女子ロードレース 1周目から3名が先行 photo:Satoru Kato

男子のレース終了後に行われた女子のレースは3周30.9km。1周目から昨年のインターハイロード勝者の綱嶋凛々音(北桑田高校)、市川啓子(松任高校)、塩貝穂佳(北桑田高校)ら3名が先行。2周目に入ると数名の追走集団が追いつき、そこから新たに綱嶋、阿部理沙(別府翔青高校)、小田島寛奈(青山学院高校)ら3名が先行する。

女子ロードレース 2周目から先行した3名 photo:Satoru Kato

「6月の全日本選手権では逃げをつくってもすぐ追いつかれてしまったので、タイム差を聞くまで安心出来なかった」と言う綱嶋だったが、後続との差は広がり続け、勝負は先行する3名に絞られた。

女子ロードレース 綱嶋凛々音(北桑田高校)と阿部理沙(別府翔青高校)のスプリント勝負 photo:Satoru Kato

女子ロードレース 綱嶋凛々音(北桑田高校)がインターハイ連覇 photo:Satoru Kato

最終周回の登りに入ると阿部のアタックに綱嶋が追従し、小田島が遅れる。最後はスプリント勝負となり、綱嶋が先着。インターハイロード連覇を地元大会で決めた。

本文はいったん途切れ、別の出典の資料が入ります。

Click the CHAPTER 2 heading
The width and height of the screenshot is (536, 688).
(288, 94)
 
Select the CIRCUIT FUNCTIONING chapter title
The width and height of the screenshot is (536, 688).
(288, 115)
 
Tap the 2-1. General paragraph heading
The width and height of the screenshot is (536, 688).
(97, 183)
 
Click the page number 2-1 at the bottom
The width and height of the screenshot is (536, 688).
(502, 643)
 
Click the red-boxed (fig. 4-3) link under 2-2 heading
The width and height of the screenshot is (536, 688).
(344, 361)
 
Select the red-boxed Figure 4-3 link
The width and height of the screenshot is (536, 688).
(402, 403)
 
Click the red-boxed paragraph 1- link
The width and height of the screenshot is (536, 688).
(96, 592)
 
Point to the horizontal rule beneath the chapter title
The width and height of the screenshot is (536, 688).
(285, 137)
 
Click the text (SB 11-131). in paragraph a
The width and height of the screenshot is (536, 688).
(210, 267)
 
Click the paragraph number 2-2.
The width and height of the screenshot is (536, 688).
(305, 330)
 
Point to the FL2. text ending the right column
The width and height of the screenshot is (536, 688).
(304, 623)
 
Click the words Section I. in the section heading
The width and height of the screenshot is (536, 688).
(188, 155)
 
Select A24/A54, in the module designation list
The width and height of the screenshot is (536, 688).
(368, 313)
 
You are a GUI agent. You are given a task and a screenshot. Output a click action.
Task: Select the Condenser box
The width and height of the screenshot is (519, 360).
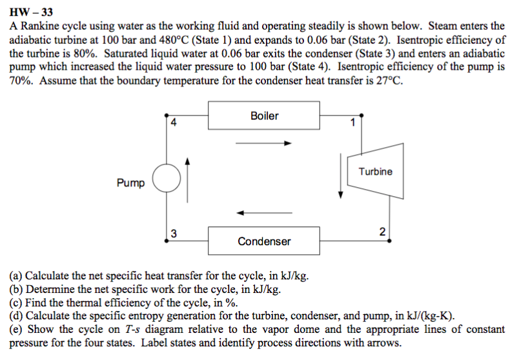click(x=264, y=241)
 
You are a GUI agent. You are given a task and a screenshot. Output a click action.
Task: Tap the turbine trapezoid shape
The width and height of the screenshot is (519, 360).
click(x=372, y=173)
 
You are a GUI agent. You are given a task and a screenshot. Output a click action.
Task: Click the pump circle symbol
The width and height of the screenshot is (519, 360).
click(x=166, y=179)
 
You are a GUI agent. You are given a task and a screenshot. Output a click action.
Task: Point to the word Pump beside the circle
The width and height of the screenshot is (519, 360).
click(x=131, y=183)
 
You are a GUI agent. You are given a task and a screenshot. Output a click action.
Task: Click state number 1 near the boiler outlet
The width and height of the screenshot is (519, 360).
click(x=352, y=122)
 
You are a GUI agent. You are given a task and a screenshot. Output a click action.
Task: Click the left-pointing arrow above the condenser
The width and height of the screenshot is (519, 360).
click(x=264, y=212)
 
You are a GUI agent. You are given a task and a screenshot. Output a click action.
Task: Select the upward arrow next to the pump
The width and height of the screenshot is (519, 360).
click(x=188, y=179)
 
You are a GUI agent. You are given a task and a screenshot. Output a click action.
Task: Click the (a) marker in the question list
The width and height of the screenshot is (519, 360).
click(x=16, y=279)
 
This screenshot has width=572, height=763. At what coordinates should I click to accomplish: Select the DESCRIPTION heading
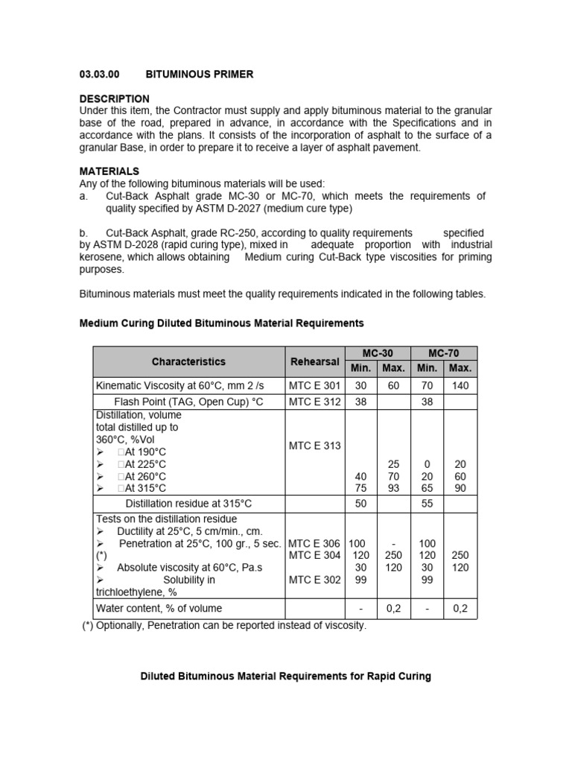(114, 98)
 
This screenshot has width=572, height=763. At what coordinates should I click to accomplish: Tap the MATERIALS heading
(109, 171)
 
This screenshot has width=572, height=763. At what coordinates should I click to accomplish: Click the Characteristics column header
(188, 361)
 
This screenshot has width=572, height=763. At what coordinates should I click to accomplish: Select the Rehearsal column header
(314, 361)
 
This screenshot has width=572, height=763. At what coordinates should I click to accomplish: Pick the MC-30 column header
(377, 353)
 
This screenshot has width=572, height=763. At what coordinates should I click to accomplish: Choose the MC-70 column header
(444, 353)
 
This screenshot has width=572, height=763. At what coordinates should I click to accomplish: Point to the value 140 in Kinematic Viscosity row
(460, 385)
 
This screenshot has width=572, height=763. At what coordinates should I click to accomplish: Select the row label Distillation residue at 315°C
(188, 504)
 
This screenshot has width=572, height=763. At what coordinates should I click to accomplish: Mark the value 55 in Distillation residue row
(427, 504)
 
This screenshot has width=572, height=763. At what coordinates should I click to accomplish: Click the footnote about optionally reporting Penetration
(224, 626)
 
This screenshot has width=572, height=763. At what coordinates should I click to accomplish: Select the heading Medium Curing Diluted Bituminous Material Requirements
(221, 323)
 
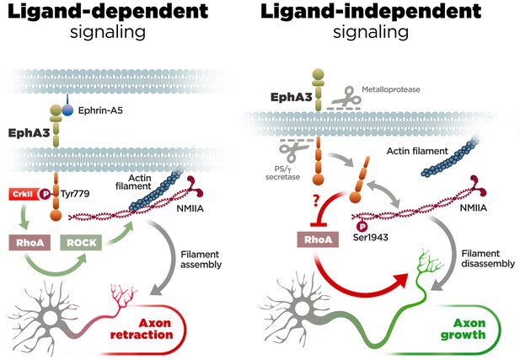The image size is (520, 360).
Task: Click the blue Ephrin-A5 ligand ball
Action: point(67,110)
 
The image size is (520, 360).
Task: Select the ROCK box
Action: point(81,243)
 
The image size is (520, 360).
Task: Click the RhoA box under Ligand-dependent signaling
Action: point(29,243)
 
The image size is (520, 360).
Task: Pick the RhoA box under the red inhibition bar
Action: point(318,239)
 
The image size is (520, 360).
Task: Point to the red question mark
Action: point(316,201)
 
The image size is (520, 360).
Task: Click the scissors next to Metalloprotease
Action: point(347,97)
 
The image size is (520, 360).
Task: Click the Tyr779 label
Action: point(75,193)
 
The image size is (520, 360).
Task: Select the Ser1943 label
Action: point(371,237)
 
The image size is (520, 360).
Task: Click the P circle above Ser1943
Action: point(362,226)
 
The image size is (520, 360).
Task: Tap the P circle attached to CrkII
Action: point(46,194)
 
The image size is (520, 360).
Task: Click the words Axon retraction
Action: point(142,329)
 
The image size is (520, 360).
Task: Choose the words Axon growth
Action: point(464,329)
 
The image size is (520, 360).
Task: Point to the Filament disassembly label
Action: point(488,259)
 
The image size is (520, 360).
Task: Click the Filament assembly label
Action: point(201,260)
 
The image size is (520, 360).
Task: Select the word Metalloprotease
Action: point(391,89)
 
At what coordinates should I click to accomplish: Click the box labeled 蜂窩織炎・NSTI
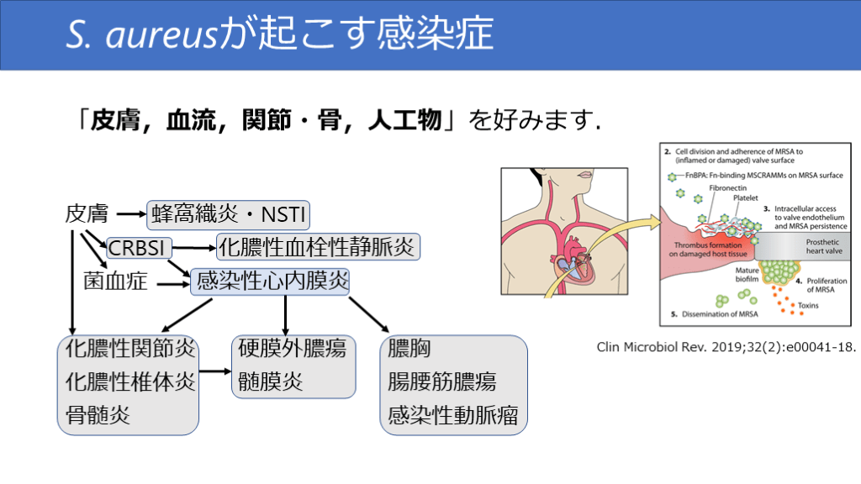tap(229, 216)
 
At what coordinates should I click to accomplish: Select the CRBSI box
tap(140, 248)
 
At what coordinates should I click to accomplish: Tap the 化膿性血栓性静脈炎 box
tap(318, 247)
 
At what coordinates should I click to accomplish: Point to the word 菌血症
tap(115, 281)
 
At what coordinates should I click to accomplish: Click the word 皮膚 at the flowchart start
tap(87, 214)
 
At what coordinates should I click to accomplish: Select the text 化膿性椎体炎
tap(130, 381)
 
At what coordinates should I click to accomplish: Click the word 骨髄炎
tap(98, 414)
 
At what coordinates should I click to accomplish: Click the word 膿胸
tap(409, 348)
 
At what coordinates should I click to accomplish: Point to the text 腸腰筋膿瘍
tap(441, 381)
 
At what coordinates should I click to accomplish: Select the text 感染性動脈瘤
tap(452, 414)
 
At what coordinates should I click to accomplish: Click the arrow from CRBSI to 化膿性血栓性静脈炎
tap(194, 248)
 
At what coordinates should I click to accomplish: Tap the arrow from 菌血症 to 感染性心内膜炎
tap(172, 283)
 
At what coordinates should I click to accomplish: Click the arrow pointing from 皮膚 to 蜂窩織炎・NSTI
tap(130, 215)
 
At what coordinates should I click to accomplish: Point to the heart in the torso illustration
tap(574, 251)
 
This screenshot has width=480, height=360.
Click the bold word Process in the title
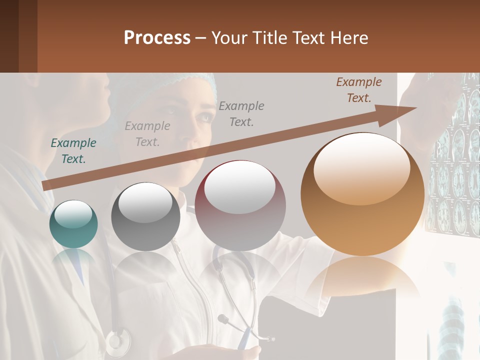(157, 38)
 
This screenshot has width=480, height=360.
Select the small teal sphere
(74, 224)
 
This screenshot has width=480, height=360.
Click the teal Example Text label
(74, 151)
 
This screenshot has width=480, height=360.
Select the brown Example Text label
(358, 90)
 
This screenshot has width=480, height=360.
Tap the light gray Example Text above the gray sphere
(148, 134)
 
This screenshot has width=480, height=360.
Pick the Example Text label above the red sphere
(242, 114)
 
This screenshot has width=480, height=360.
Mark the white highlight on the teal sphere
(74, 214)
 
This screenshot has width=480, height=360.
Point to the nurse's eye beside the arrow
(204, 116)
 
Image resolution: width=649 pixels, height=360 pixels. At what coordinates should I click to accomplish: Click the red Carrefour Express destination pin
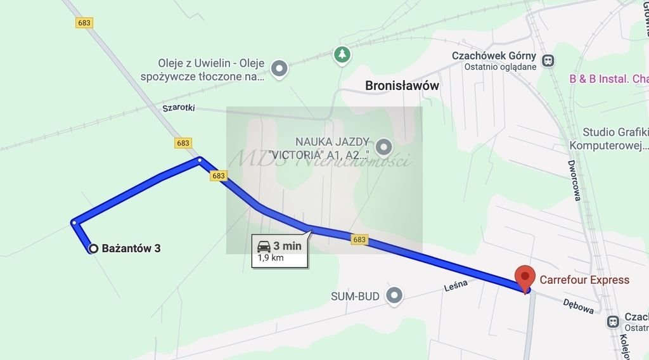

女子ロードレース 表彰式 photo:Satoru Kato

綱嶋凛々音コメント
「6月の全日本の時はスローペースなレースだったので、そうならないように自分から動こうと思っていました。最初に先行した3名の時はうまくペースが上がらず後ろから追いつかれてしまいましたが、その追いついたメンバーも含めて逃げようと思っていたところ、3名が残って差が開いたのでこのまま行けるかなと感じました。残り半周は牽制が入ったけれどペースを維持するようにして、最後の登りでアタックするつもりでした。でも脚が攣りかけて動けず、阿部(理沙)選手が仕掛けた動きについて行きました。

前日のポイントレースで落車して怪我をしてしまい、なんとか治るように色々手を尽くしましたが、直前に怪我していたところに貼ってあった防水シートが剥がれてしまい、テープで応急処置をしてスタートしました。走っている間もダンシングした時にハンドルが何度も当たっていたのですが、気にしていられないので頑張って意識を飛ばしていました。そんな状況で勝てるとは思っていなかったので、インターハイ連覇と地元優勝を達成出来て嬉しいです。地元の方々の応援も力になりました。

高校卒業後は大学に進学して自転車を続けます。逃げて勝つことが気持ちいいと知ったので、来年ジュニア最後の全日本と、再来年アンダーに上がっての全日本でも逃げて勝てるように力をつけていきたいと思っています」



松山学院が9度目の総合優勝

9度目の総合優勝を決めた松山学院高校 photo:Satoru Kato

ロードレース終了をもって今年のインターハイ自転車競技の全日程が終了。男子総合順位は、ロードレースでさらにポイントを加算した松山学院高校が首位を譲らず、平成29年(2018年)大会以降、コロナ禍による中止を挟み9度目の総合優勝を達成した。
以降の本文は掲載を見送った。